天剛涼下來的時候,小韶對我說:“夫人,您怎麽又瘦了呢?又是兩個月不見月水(1)了,去年是這樣,今年還以為已經調理過來了,怎麽這剛一入秋,就又連著月信(2)不至呢?”
“不礙事的,想是要入冬了,寒氣重。”想著那時吃不到什麽像樣的食物,常常會幾個月沒有癸水(3),一旦來了,又會是止不住地血水淌滿身下,好在沒有人會多瞧你一眼。
“夫人,夫人,您在聽小韶跟您說話嗎?夫人,今後可一定每頓多吃些東西。”
“好,把你那份也拿來我吃了。”我笑道。
“夫人,好久沒見您和小韶說笑了。”
……
等到小腹已明顯隆起,我才意識到發生了什麽時,一切都太晚了。
在先帝身邊那麽多年,我不曾懷上過身孕,心裏一直是想自己可能不會生養。
對內官(4),何時同房、何時入月是一定要嚴格記入彤史(5)的,要是哪個月沒來癸水,立即就會有太醫來察是否有了身孕,如果和皇上臨幸的日子對不上,那宮裏宮外就會少許多人;如果落實的,皇上想要,那就大喜了;要是什麽原因,皇上不想要,便是九死一生。如今,我是宮官(6),不屬後宮嬪妃,所以,自是沒有人來記下我的月信,也就沒有太醫來驗查我是否有了身孕。

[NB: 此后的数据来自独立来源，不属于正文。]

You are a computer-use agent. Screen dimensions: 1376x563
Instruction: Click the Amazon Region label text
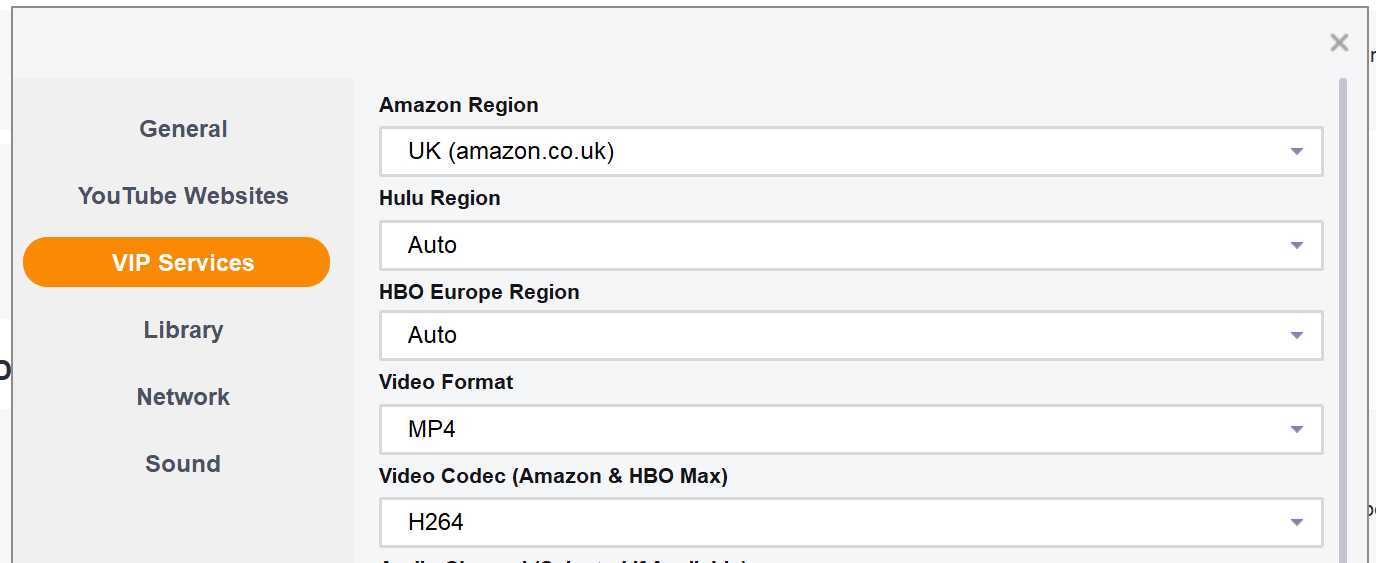[458, 105]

冷宮的遭遇落下了體虛畏寒的根由,月事本就不甚規律,所以剛開始也不曾讓我警惕。
又因為身邊沒有年長的婦人,之前也沒有過經驗,也全沒有其他婦人晨吐的征兆,自己又清瘦,所以待發現已是大事不妙。
算著時間,已經四五個月的身孕,如今要是再想打掉孩子,自己也是絕無活的道理。冬衣厚重,人也瘦,還可以不見人,但十月懷胎,孩子終究是要生出來的,恐怕瞞是瞞不了的。一旦事發,想來那個男人是不會出麵回護我的,就算是他認下了,按宮裏的規矩,也不會讓我留這個孩子,左右是一條死路。